Was his face soft? Lean or strong? Did he have the strong prominent nose of a Greek God? The dark brows of a Sicilian? Maybe he had the blue eyes of a California surfer… I wondered if he was bearded… clean-shaven, maybe. Did he grow a goatee? Or did he possess that distinctive stubble, that fine sheet of facial hair that drove women wild, that pricked so pleasurably when touched beneath the fingers, along the cheek… between the legs…

I tapped the edge of my pen between my teeth, considering the possibilities. Toenails finally dry, now finished with my lunchtime tasks, I slipped my feet back into my tall heels, strutting to the office. I was still in the middle of my daydream about Brendon Foxx’s face when a far-away screeching shattered the fantasy, making me stumble on my feet as an alarm overhead flashed bright lights just as my elevator reached the office floor. The blaring grew louder as Laney stormed into the hallway, her face frantic, her hands moving fast as she shooed me towards the stairs.

Her pretty face was as red as her shiny, collar-length hair.

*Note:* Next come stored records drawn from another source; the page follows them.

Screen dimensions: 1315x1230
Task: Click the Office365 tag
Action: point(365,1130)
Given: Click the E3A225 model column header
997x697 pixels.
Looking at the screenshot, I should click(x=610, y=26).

She grabbed for my arm, pulling, damn near dragging me as other employees followed closely behind. Shocked, I allowed myself to be driven away from the elevator doors. In fact, I had no choice. My senses were shattered, overwhelmed by the constant wailing in the air. I followed dutifully, heading towards the stairwell  as the noise of the fire alarm and stamping feet filtered through each square foot of space, sending sirens shrieking across each floor we staggered down. We descended the steps without stopping.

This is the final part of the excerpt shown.